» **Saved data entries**
--- START ---
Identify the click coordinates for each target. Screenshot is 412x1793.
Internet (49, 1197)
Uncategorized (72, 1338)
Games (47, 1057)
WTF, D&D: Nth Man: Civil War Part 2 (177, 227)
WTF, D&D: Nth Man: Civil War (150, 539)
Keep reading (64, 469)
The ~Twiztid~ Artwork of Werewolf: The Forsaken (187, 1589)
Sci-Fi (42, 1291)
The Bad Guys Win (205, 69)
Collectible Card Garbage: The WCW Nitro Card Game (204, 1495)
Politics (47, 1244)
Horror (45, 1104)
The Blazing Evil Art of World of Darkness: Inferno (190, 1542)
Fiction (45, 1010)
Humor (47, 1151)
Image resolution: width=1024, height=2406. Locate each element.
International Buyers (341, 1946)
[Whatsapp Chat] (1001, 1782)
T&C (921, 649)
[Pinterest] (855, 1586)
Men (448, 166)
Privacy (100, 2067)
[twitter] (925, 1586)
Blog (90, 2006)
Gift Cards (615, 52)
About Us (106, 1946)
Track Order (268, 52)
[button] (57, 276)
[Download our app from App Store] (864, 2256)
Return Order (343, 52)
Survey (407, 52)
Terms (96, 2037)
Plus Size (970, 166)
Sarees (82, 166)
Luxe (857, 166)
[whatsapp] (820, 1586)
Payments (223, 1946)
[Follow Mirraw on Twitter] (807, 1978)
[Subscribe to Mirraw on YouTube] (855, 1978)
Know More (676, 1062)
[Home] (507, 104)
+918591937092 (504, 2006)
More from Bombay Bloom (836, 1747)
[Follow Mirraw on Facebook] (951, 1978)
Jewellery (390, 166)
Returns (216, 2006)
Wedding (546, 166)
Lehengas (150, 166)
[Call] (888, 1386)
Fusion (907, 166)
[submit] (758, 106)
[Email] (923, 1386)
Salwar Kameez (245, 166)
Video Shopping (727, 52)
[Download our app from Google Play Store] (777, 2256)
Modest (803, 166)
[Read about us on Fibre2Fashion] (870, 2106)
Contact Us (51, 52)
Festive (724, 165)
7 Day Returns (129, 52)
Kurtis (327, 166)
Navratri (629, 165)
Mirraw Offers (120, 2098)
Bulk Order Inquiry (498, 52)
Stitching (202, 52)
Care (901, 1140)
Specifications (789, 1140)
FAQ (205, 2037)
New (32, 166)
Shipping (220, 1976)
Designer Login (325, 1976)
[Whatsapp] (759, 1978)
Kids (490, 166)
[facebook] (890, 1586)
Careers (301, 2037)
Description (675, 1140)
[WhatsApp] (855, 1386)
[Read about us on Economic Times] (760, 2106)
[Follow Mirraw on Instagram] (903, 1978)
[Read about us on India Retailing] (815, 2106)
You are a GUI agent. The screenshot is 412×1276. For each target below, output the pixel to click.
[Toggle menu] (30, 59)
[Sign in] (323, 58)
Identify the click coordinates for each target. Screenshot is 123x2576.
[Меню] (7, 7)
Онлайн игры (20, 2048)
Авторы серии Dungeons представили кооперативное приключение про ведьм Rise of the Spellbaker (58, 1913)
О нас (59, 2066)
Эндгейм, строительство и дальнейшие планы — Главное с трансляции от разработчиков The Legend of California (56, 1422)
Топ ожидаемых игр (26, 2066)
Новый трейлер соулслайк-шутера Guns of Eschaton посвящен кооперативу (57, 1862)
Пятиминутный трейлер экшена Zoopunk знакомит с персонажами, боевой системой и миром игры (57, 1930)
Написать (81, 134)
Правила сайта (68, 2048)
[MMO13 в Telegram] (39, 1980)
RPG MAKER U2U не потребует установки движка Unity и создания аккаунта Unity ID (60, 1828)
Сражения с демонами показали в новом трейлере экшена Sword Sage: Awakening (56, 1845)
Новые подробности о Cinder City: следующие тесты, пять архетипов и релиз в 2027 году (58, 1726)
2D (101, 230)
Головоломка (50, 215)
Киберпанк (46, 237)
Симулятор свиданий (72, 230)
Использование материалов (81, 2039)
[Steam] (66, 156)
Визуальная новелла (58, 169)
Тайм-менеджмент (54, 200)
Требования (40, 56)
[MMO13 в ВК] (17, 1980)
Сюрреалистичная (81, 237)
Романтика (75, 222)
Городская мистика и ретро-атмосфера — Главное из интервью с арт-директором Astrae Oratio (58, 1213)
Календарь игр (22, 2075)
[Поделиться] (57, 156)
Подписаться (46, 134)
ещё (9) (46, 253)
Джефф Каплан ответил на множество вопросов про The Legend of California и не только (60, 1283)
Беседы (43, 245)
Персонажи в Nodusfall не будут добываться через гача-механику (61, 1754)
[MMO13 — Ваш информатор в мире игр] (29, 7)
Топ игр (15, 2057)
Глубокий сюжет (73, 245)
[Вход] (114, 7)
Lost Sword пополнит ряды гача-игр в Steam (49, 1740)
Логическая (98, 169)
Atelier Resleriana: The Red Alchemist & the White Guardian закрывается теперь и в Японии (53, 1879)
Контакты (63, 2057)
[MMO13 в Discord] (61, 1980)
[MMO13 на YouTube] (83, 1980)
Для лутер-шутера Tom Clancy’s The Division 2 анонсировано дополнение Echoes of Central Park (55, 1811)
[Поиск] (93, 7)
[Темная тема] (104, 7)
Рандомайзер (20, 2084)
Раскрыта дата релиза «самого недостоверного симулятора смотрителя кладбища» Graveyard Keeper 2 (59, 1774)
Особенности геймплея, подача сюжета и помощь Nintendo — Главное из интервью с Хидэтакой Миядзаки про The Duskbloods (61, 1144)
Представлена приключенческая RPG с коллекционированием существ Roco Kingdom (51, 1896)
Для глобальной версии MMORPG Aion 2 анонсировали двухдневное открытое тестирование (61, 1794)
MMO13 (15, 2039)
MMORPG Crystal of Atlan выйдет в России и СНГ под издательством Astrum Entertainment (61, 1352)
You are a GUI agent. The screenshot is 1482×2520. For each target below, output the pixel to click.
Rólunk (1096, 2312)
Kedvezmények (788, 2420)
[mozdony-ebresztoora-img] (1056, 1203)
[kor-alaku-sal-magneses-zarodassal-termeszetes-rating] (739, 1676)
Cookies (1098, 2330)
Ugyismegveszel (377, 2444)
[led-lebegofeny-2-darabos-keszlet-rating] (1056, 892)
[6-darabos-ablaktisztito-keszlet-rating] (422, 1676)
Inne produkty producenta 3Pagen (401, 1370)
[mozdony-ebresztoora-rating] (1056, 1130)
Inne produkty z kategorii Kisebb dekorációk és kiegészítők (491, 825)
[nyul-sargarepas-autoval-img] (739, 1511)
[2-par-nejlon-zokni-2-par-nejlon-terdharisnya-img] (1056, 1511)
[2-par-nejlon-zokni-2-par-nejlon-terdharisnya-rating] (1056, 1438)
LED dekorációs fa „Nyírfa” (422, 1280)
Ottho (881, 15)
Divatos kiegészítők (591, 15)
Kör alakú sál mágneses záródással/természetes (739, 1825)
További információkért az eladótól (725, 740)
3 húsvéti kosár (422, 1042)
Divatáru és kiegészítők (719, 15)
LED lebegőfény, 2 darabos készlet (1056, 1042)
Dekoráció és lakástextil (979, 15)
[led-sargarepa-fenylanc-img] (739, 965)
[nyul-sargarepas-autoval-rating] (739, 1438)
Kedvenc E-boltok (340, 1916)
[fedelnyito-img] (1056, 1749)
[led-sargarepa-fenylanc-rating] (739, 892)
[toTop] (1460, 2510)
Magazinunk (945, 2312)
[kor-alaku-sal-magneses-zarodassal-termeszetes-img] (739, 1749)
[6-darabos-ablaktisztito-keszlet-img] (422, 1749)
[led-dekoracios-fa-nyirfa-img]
--- END ---
» **HOW TO COMPLETE THIS TASK**
Begin with the line above that has "Humor (47, 1151)" and continue through the line that has "Return Order (343, 52)", setting each one down exactly. Stop there.

» **RESPONSE**
Humor (47, 1151)
Image resolution: width=1024, height=2406. Locate each element.
International Buyers (341, 1946)
[Whatsapp Chat] (1001, 1782)
T&C (921, 649)
[Pinterest] (855, 1586)
Men (448, 166)
Privacy (100, 2067)
[twitter] (925, 1586)
Blog (90, 2006)
Gift Cards (615, 52)
About Us (106, 1946)
Track Order (268, 52)
[button] (57, 276)
[Download our app from App Store] (864, 2256)
Return Order (343, 52)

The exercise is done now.